══ Supplied information

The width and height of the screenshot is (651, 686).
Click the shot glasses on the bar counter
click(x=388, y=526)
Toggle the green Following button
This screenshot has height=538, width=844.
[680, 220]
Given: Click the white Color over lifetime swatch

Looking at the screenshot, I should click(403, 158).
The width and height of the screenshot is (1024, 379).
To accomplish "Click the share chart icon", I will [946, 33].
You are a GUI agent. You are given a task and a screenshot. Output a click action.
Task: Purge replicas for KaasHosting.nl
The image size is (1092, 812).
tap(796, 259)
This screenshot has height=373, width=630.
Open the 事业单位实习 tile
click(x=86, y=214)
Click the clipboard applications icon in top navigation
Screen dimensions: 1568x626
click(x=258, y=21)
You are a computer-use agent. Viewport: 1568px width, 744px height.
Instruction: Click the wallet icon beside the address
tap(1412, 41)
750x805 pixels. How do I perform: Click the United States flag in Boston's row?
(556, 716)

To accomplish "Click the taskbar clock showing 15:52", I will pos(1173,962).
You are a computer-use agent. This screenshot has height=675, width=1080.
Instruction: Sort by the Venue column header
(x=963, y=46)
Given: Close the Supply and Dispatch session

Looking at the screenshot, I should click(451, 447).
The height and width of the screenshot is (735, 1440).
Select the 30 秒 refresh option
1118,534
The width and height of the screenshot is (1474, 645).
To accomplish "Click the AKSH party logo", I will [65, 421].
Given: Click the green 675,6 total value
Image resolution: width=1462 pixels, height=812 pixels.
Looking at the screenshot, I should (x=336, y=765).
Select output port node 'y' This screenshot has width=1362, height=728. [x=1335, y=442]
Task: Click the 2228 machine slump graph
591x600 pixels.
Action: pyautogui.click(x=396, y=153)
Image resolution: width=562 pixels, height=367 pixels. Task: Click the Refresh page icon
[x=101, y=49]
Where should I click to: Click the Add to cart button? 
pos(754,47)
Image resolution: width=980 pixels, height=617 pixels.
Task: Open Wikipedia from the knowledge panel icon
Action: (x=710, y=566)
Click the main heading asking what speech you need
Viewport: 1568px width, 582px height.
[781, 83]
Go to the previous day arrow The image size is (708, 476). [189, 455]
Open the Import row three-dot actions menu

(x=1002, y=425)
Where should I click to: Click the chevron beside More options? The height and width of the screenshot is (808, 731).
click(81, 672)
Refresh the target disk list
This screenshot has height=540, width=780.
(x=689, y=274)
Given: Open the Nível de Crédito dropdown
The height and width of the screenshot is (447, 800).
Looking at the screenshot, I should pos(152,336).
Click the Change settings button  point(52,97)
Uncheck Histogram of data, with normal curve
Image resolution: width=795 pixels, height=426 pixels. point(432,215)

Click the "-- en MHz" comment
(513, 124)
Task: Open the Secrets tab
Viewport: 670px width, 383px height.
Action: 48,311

════

> **Task**: Count every line of the material that holds the string "will", then give the total alone.

> **Response to the exercise**: 3